Saturday, July 26, 2008
THIS WEEK IN THE CIVIL WAR: July 20-26, 1862
Initiative Lost
Major Generals Grant and Sherman are not enjoying the summer of 1862.
In their respective headquarters at Corinth, Mississippi, and Memphis, Tennessee, these two of Ohio are enduring sweltering heat, hostile neighbors, and unwelcome visits from Confederate raiders.
On paper, Grant and his Army of the Tennessee occupy large portions of western Tennessee and northern Mississippi, with Sherman holding down the area around Memphis, with—assisted by Brig. Gen. William S. Rosecrans (another Ohioan)—holding down the rest.

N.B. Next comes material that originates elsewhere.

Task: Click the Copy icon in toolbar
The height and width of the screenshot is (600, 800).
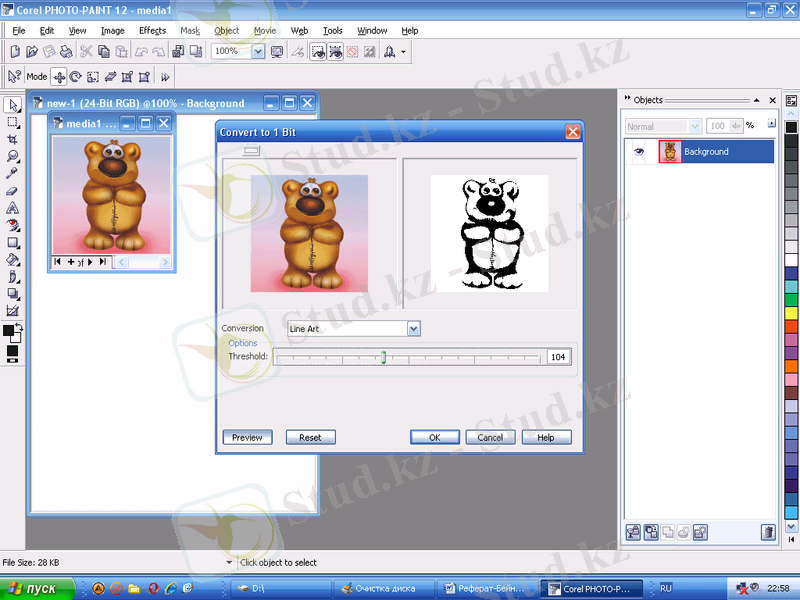Action: point(103,51)
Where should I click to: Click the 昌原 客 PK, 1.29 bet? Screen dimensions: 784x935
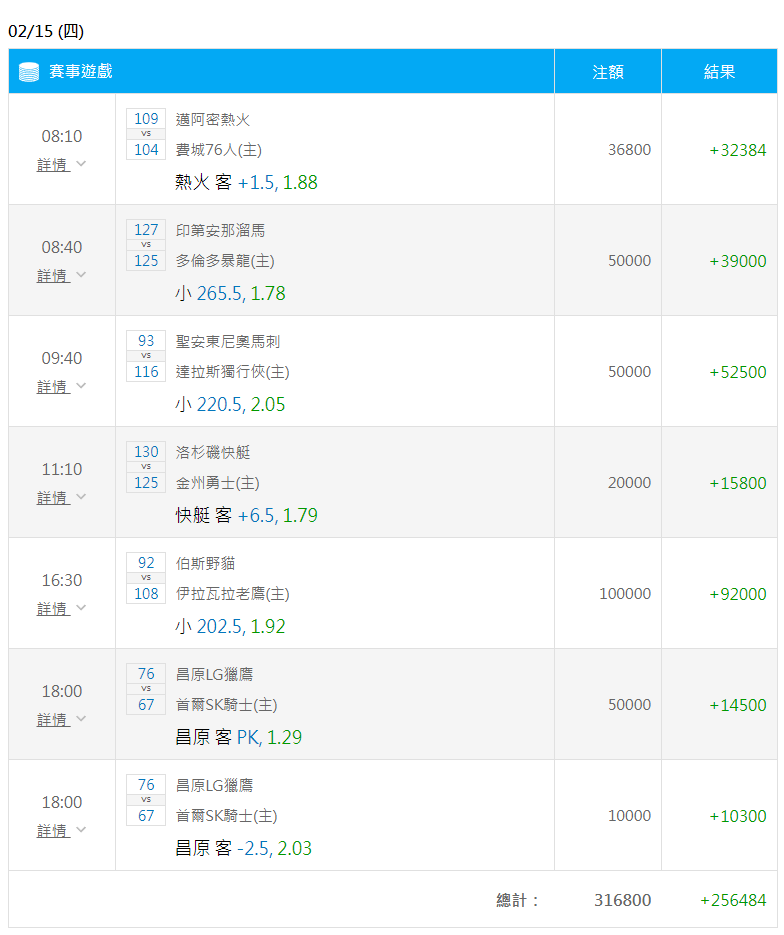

And “holding down”—or trying to—was about all Grant and his commanders could do.
Before Grant’s predecessor, Henry W. Halleck, departed for Washington and the post of general-in-chief, he essentially disbanded the huge force he had assembled for his advance on Corinth.
Committed to the European theory of winning wars by outmaneuvering the enemy instead of outfighting him, then holding onto captured territory, Halleck spread his forces thinly across the Western Department. “The great army…which General Halleck had so well assembled at Corinth, was out on the defensive,” Sherman wrote.
That left Grant holding a lot of territory occupied by unfriendly civilians and crisscrossed by Confederate parties, unable to marshal a big enough force to launch a serious offensive. As a result, the summer in ’62 in the Western Theater was a quiet one, disturbed mostly by skirmishes and small fights here and there, the sounds of mosquitoes being swatted, and frustrated soldiers grumbling.
When reports reached Grant’s ears that Confederate Gen. Braxton Bragg was daringly moving across the region with a significant force, the Union commander could only stand by in frustration.
After the war, Grant wrote, “The most anxious period of the war, to me, was during the time the Army of the Tennessee was guarding the territory acquired by the fall of Corinth and Memphis and before I was sufficiently reinforced to take the offensive.”
And Sherman recalled, “At the time when general Halleck was summoned from Corinth to Washington…I surely expected of him immediate and important results.” But Halleck could not deliver, and “important results’ in the Western Theater would not occur until Grant was turned loose.